Le méta-apprentissage fait ses premiers pas en traitement automatique du langage
⏱ 4 minLe méta-apprentissage propose de construire des modèles capables… d’apprendre à apprendre. Enfin, d’apprendre mieux, plus vite, dans un certain domaine. L’idée a d’abord séduit en vision artificielle, elle fait ses premiers pas en traitement automatique du langage.
Des modèles capables d’apprendre à apprendre : au pied de la lettre, c’est ce que promet le « méta-apprentissage » ou meta-learning. Une promesse qui peut sembler extravagante si on l’entend dans le sens : « apprendre à apprendre… tout et n’importe quoi ». Dans le monde réel, des équipes publient depuis quelques années des approches permettant à des modèles d’apprendre à apprendre… dans un domaine limité. Et c’est déjà tout à fait… prometteur.

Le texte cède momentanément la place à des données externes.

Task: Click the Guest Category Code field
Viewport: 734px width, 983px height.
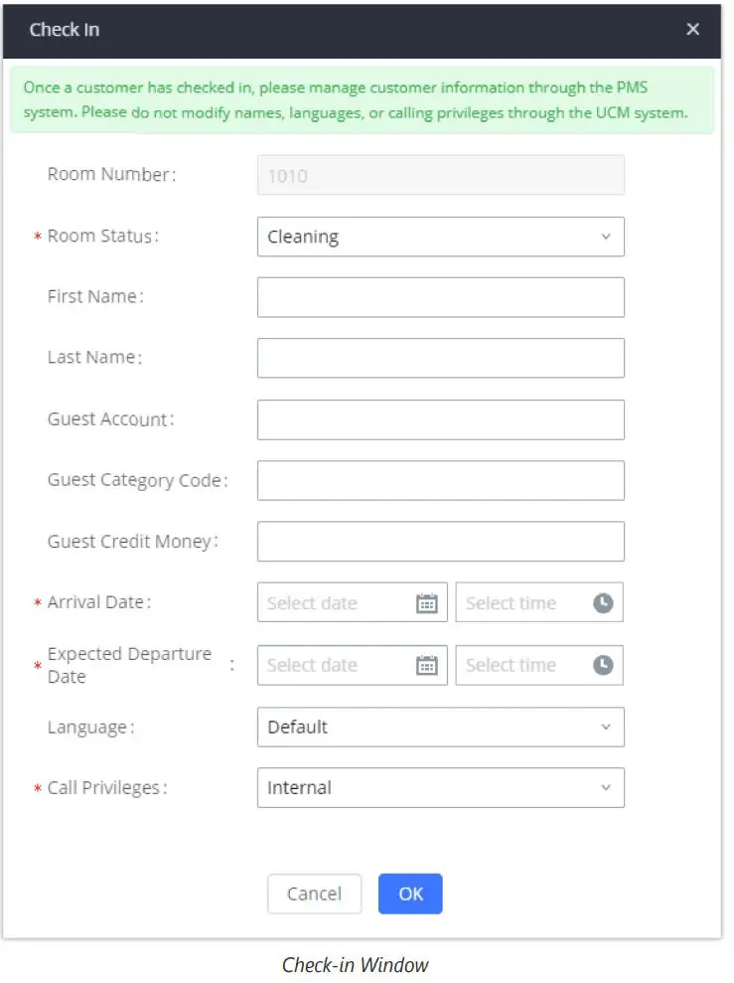Action: tap(440, 480)
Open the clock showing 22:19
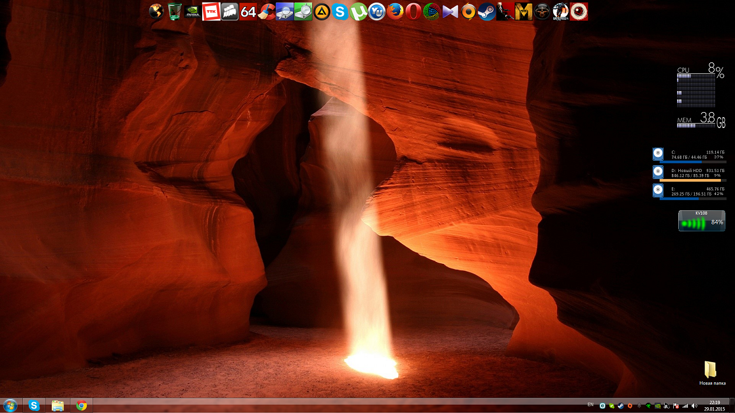The image size is (735, 413). pos(715,405)
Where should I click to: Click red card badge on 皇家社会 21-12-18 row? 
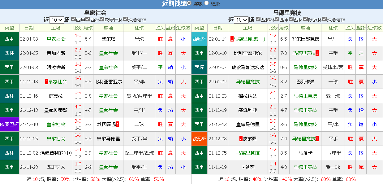pyautogui.click(x=46, y=82)
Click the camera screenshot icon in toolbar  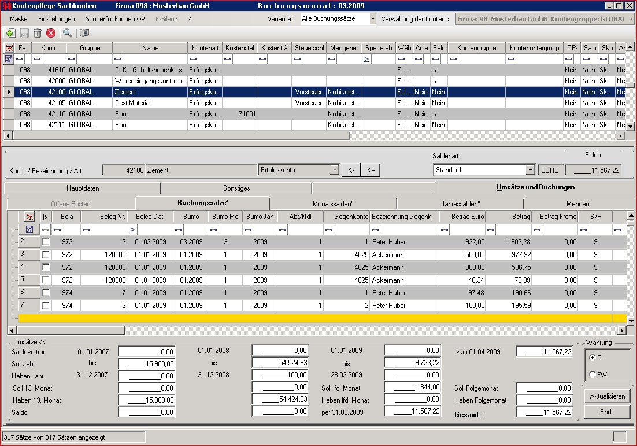click(x=84, y=34)
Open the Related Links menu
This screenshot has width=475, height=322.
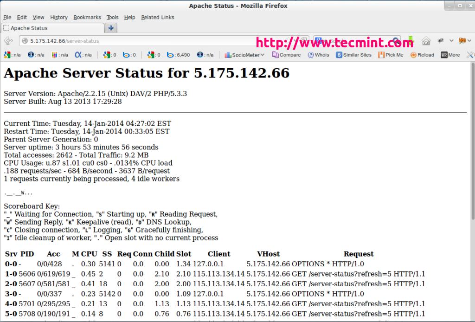158,17
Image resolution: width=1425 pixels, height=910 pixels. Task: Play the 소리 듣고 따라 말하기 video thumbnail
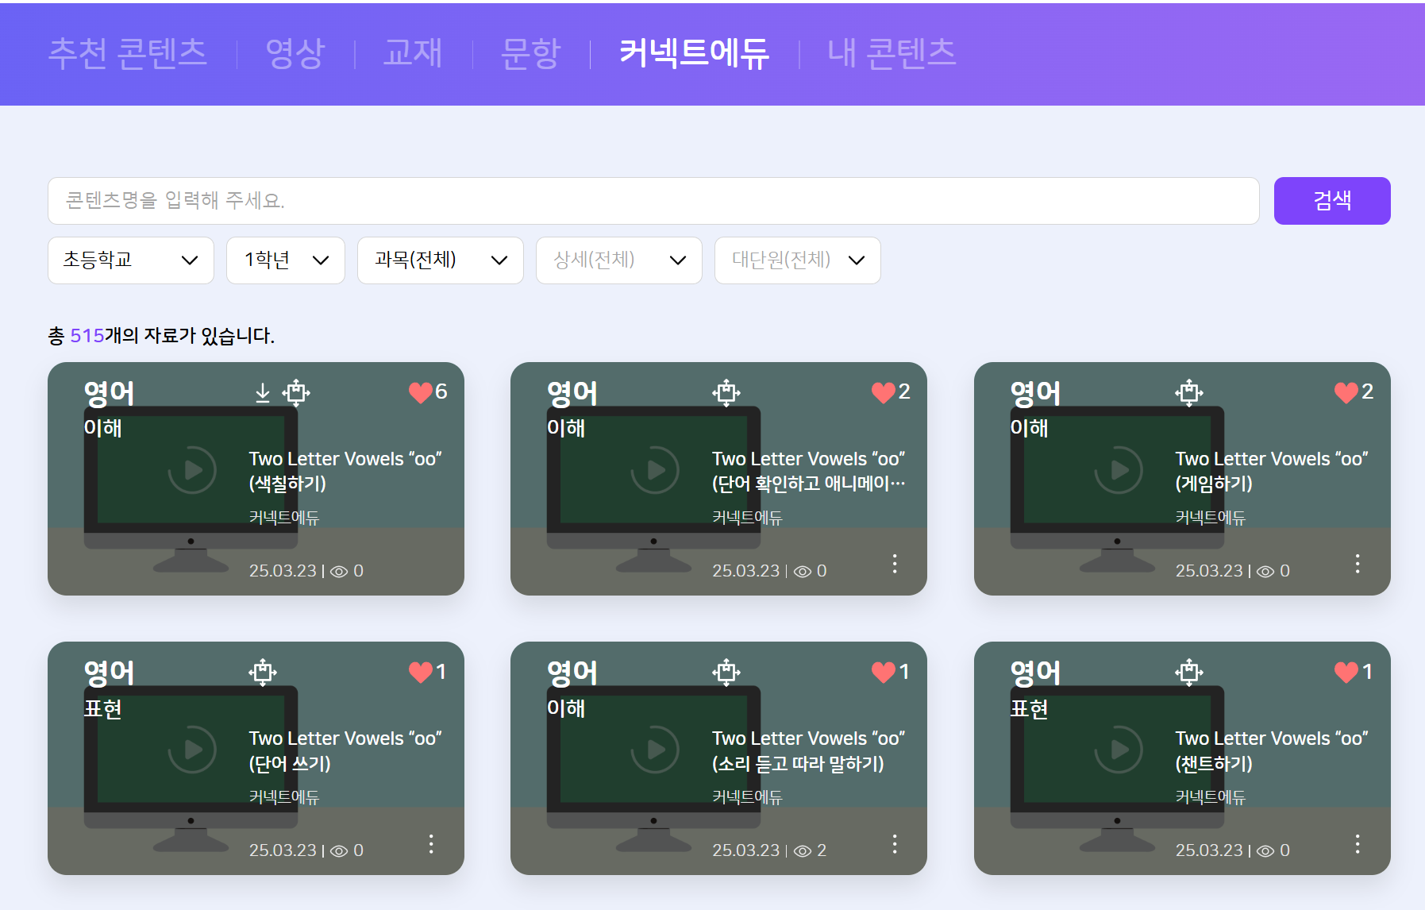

Curiosité intellectuelle il y a vingt ans, le méta-apprentissage est devenu un sujet après le décollage de l’apprentissage profond, et les publications sur le « deep meta-learning » se multiplient depuis environ cinq ans. En particulier, un article paru en 2017, avec pour premier signataire Chelsea Finn, alors doctorante à l’université de Californie, à Berkeley (elle est aujourd’hui assistant professor à l’université de Stanford), a été très remarqué. Elle y proposait un certain MAML¹ (pour Model-Agnostic Meta-Learning), dont on parle beaucoup depuis.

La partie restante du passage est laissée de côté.